The resulting database will allow researchers to compare findings and rapidly determine protein structures. “We are going from prediction to identification,” said Dr. Zottola. “This tool effectively cuts the time for structure determination in half. This technology has implications for counterterrorism efforts that might need to determine a toxic biological agent and develop a treatment in very little time. The pharmaceutical applications are also astounding. Being able to rapidly determine protein structures would mean a significant increase in therapeutic agents reaching the market.”
While the Chemical Shift Correlated Database will neither require hundreds of gigabytes of storage space nor hundreds of processors in order to run, Dr. Zottola believes the database will serve as a feeder application for HPC resources.

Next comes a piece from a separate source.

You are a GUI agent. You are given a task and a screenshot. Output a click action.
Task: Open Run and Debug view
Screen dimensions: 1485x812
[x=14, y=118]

“This database will be used to automate the assignment phase of protein NMR structure determination,” said Dr. Zottola. “With the ability to rapidly assign peaks from the spectrum, this will provide the necessary input for running the CPU-intensive task of structure determination using the data gleaned from the NMR experiment and data gleaned via the aegis of this database. By reducing the time to analyze NMR spectra from months to days means that NMR structure determination will become a regularly utilized tool. This utilization will result in a significant increase in usage of HPC resources.”
Already, Zottola has his eyes on the future of this technology. “This tool is a bridge between the NMR spectroscopist and the bio-informatician. It expands the scope of structural proteomics by providing a tool to help answer the ‘What ifs.’ It feels like we have climbed a rock wall and are getting our first glimpses of what lies in an undiscovered canyon. This is an exciting time to be a scientist,” added Zottola.